Parts of the exercise:
A - Copy the part of the post about pregnancy loss that opens with the words containing "I am so sorry" and closes with "as they come.", word for word.
B - Write a continuation of the post about pregnancy loss, starting after its final sentence.

____ Provided text

I am so sorry to hear of your losses. I'm in same position as you. I had my first m/c July 1st of this year. Didnt get a chance to see baby on scan or anything as we lost the baby at 6 and half weeks into the pregnancy. We were hurt and lost at the time but when I realised I was ovulating 3 weeks after the m/c, we decided to try again.

We assumed the 1st m/c was just bad luck, that it couldnt possibly happen again and so got PG again without even having a period. I was so shocked that i got PG again so soon but we were happy that I was PG and like you tried to stay positive but decided not to get too excited and just take things as they come.

I had arranged an early scan and assumed given I had made it to 9-10 weeks pregnant that everything would be okay. Anyway the day of the early scan, after being so excited about seeing our wee bean for the first time, I'd started bleeding lightly and having a few cramps but tried to remain positive.

________
____ The data

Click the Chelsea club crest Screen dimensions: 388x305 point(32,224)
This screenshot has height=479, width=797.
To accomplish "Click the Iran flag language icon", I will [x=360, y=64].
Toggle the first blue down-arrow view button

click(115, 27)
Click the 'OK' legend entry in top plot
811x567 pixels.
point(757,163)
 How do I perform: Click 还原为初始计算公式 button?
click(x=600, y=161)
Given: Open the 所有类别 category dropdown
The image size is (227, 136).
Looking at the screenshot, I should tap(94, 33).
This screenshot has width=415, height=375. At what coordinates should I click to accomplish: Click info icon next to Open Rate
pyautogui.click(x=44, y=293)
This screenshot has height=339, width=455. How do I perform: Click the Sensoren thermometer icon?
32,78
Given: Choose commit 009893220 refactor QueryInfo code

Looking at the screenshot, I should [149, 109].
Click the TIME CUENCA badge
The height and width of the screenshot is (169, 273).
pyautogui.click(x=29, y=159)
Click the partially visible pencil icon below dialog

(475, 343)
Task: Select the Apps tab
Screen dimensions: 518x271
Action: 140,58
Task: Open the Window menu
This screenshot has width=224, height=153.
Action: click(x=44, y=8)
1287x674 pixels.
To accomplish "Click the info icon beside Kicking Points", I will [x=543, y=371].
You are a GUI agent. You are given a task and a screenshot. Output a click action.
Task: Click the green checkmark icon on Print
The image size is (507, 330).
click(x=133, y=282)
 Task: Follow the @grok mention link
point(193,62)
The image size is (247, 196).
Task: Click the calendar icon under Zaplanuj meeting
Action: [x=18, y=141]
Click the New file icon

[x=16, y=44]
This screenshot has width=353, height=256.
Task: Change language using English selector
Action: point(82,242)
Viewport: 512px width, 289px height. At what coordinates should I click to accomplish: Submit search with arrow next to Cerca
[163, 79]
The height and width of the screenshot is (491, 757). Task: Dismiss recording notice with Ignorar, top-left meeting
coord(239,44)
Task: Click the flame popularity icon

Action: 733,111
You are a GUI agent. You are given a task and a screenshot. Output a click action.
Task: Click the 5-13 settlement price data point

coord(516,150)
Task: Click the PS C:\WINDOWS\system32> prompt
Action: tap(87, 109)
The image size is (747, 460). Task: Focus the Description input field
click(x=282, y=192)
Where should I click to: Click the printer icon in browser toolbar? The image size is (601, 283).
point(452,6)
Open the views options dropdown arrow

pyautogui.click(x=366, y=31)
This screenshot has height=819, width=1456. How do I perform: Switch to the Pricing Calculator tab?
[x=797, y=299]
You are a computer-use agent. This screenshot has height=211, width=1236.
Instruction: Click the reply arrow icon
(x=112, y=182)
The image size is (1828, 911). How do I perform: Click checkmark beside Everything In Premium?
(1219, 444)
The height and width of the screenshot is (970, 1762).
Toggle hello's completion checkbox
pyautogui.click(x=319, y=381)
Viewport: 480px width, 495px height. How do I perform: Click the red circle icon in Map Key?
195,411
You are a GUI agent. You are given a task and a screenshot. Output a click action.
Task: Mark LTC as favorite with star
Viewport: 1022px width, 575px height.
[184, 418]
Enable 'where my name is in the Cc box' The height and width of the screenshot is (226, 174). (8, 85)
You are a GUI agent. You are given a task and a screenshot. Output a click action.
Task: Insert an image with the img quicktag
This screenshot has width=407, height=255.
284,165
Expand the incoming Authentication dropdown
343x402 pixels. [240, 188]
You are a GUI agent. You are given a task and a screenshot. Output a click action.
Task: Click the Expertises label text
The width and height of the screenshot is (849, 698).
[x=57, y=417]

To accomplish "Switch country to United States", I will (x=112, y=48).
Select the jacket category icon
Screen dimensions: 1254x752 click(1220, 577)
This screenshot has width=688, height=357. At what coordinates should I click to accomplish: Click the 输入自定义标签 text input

________

Answers to the exercises:
A -
I am so sorry to hear of your losses. I'm in same position as you. I had my first m/c July 1st of this year. Didnt get a chance to see baby on scan or anything as we lost the baby at 6 and half weeks into the pregnancy. We were hurt and lost at the time but when I realised I was ovulating 3 weeks after the m/c, we decided to try again.

We assumed the 1st m/c was just bad luck, that it couldnt possibly happen again and so got PG again without even having a period. I was so shocked that i got PG again so soon but we were happy that I was PG and like you tried to stay positive but decided not to get too excited and just take things as they come.

B -
By the time I'd gotten to EPAU for early scan, the cramps had increased and I knew it wasn't looking good. As I had predicted, the scan showed baby had died at 7 weeks and I was miscarrying again.

Fortunately for me, the nurses etc were great and I'm attending hospital on Monday for some tests to see if they can locate a problem. They are running some blood work and said that although this would normally happen after 3 m/c's, they were happy to offer me these tests bcos I had, had 2 m/c's in a row.

I lost my 2nd angel just over 2 weeks ago and I'm praying the tests reveal somethng easily remedied so as we can try again next year. I feel its too soon for us to try in the next few months as I want to recover physically and emotionally before we TTC. I think May/June next year might be right for us but if the tests reveal nothing, then I'm not sure I could take the risk again.

I do want a baby so much so maybe in time the opportunity to have a healthy pregnancy and a beautiful baby at the end of it will totally out weigh the fear of another m/c.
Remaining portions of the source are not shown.